▸ Исходный отрывок:
_ _ _ _ _

Казалось бы, нет силы, которая могла бы сорвать эту провокацию, задуманную как «пример» для всей гитлеровской Европы, однако лишенная и тени патетики и экзальтации картина Вукотича рассказывает о том, как загребские комсомольцы, только-только начинающие свой путь в подполье, неопытные, плохо организованные, противопоставляют изощренности нацистской пропаганды свой естественный, не навязанный извне интернационализм, свою классовую солидарность с теми, кто жил вместе с ними, кто стоял рядом с ними на стадионе, ожидая своей участи, кто просто не должен был, не мог почувствовать себя одиноким, преданным, униженным. И когда устроители этого «гала-представления», словно в «Триумфе воли» Лени фон Риффеншталь, подают команду — «евреи, сербы, цыгане, шаг вперед!», — этот шаг вперед делает весь стадион, а затем комсомольская боевая группа поджигает со всех сторон служебные помещения, спасая в возникшей панике и беспорядке своих обреченных на смерть товарищей.

И не случайно, несмотря на всю эстетическую скромность картины Вукотича, она была не только высоко оценена жюри национального кинофестиваля в Пуле, но и — одна из немногих за всю историю кинематографа СФРЮ — публично отмечена Президентом Югославии Иосипом Броз Тито. Разумеется, объяснялось это не только благородством проблематики — ее нравственная и идеологическая определенность как нельзя лучше перекликалась с той борьбой, которую развернул в это же время Союз Коммунистов Югославии с националистическими тенденциями, проявившимися в некоторых республиках Федерации, и потому социально-воспитательная роль «Стадиона» была неизмеримо выше его художественного значения. И потому, наконец, повлекла за собой целый цикл аналогичных картин и у себя в Хорватии, и на других студиях страны.

_ _ _ _ _

▸ Задания:
a) Перечислите все группы людей, которых устроители представления в отрывке о фильме «Стадион» вызывают командой «шаг вперед».
b) Повторите дословно фрагмент отрывка о фильме «Стадион», начиная со слов «И не случайно, несмотря» и заканчивая словами «других студиях страны.».
c) Ответьте по отрывку о фильме «Стадион» на каждый вопрос отдельной строкой:
(i) В каком городе проходил национальный кинофестиваль, жюри которого высоко оценило картину?
(ii) Что поджигает со всех сторон комсомольская боевая группа?
(iii) Кем картина была публично отмечена?
Данные ниже — отдельный материал, не связанный с отрывком.

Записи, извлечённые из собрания
_ _ _ _ _

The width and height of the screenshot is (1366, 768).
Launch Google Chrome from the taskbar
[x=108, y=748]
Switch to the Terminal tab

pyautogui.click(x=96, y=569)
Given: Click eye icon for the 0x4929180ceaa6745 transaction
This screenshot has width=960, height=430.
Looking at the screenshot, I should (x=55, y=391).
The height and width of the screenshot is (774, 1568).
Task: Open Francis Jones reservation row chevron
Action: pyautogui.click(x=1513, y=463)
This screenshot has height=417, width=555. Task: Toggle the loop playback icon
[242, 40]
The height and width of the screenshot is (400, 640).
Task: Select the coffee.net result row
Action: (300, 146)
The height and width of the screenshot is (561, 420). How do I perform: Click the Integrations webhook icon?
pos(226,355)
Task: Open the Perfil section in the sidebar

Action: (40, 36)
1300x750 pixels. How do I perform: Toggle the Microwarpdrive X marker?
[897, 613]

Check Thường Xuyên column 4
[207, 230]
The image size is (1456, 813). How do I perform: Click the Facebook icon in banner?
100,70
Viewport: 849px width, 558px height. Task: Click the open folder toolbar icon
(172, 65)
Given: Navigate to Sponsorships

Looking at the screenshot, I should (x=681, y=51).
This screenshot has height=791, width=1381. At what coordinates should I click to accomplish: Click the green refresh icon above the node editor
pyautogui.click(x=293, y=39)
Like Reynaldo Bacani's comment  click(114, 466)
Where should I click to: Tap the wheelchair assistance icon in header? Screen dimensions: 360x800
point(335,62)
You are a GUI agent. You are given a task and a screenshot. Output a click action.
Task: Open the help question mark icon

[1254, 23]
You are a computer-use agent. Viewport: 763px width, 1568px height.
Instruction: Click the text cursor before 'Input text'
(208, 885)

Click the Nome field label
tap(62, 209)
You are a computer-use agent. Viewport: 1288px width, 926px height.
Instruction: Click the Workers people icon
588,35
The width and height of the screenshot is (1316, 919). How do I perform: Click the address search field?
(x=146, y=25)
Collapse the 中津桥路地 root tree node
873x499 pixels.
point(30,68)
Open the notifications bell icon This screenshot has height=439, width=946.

_ _ _ _ _

▸ Ответы по заданиям:
a) евреи, сербы, цыгане

b)
И не случайно, несмотря на всю эстетическую скромность картины Вукотича, она была не только высоко оценена жюри национального кинофестиваля в Пуле, но и — одна из немногих за всю историю кинематографа СФРЮ — публично отмечена Президентом Югославии Иосипом Броз Тито. Разумеется, объяснялось это не только благородством проблематики — ее нравственная и идеологическая определенность как нельзя лучше перекликалась с той борьбой, которую развернул в это же время Союз Коммунистов Югославии с националистическими тенденциями, проявившимися в некоторых республиках Федерации, и потому социально-воспитательная роль «Стадиона» была неизмеримо выше его художественного значения. И потому, наконец, повлекла за собой целый цикл аналогичных картин и у себя в Хорватии, и на других студиях страны.

c)
(i) В Пуле.
(ii) Служебные помещения.
(iii) Президентом Югославии Иосипом Броз Тито.